When we meet, he has been sober for almost four years and looks a picture of health, all cheeky grins and bulging biceps covered in tattoos and gingery fuzz. Omnion is the first record he’s made completely sober since the debut. “I was able to imagine way more this time, which is funny, because people seem to think that creativity and drugs or alcohol go hand-in-hand. But reality is enough to spin you out, in both a good and bad way!”  He’s very quick to dispel the overly romanticised myth that artists need to have a myriad of problems to inspire their work. “People say you have to suffer to make good art, but that’s just not true. If you listen to people, you need to be this starving, malnourished, crack-addicted mess and then you’ll make something good. And if you’re not finishing a bottle of whiskey and slumming it, then you’re fucking Hannah Montana. If that’s the model, who would sign up to be an artist? It’s an unhealthy and dangerous farce to impose on artists.”
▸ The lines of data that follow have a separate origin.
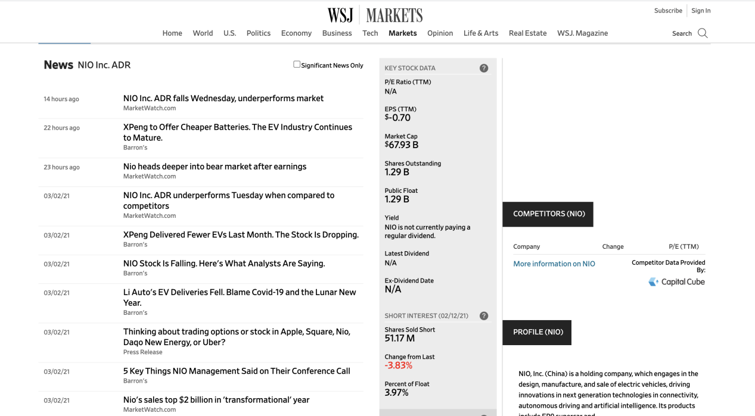The width and height of the screenshot is (755, 416).
Task: Click the WSJ Markets logo
Action: (375, 15)
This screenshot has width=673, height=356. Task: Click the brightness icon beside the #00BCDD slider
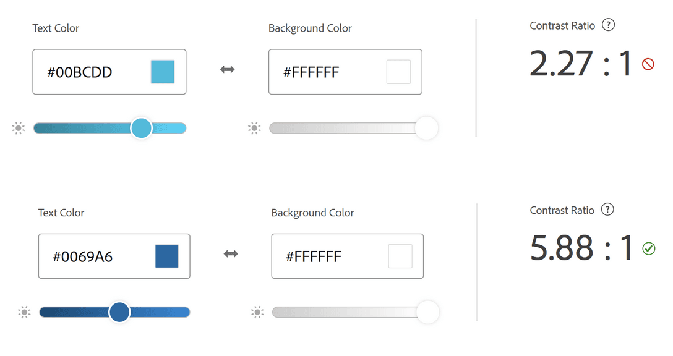point(18,128)
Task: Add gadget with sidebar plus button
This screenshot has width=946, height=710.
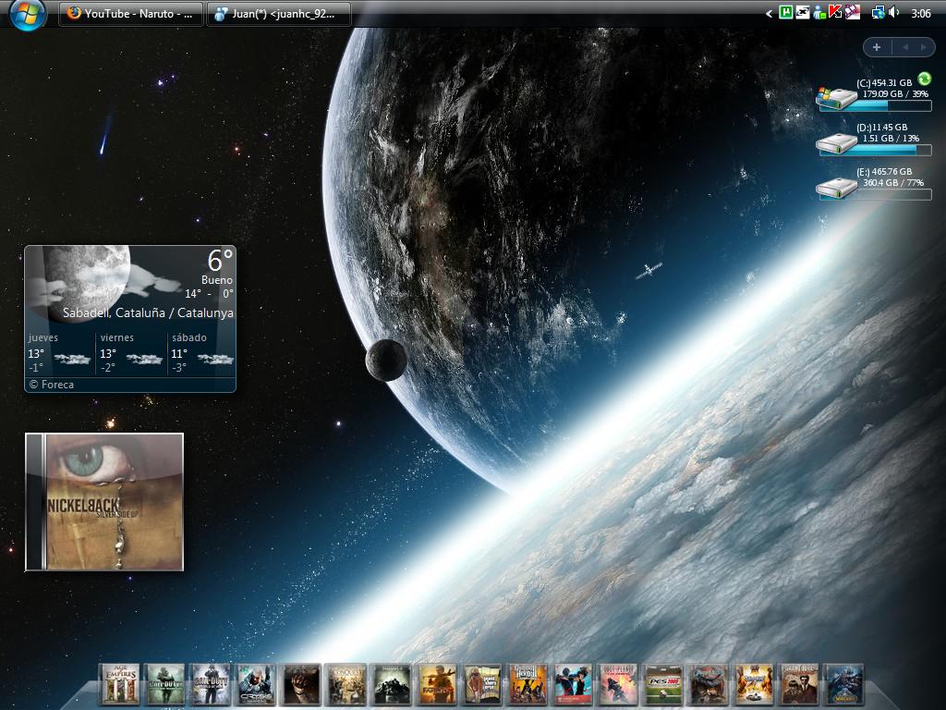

His newfound sobriety means that he now finds clubs a little tedious (“Don’t make me out that I’m no fun anymore!” he pleads in jest), but it’s not changed his outlook on dance music in the slightest. “I’m rarely on the other side of the decks anymore, because it’s work. There are moments when I feel quite alienated, but I just turn to the music now, which was the reason I was here all along really. My relationship with music is so solid.” Nowhere can you hear this more than on Omnion, which is the sound of an ambitious musician both pushing and enjoying himself once again. Ten years on, this Love Affair’s way more than just a fling.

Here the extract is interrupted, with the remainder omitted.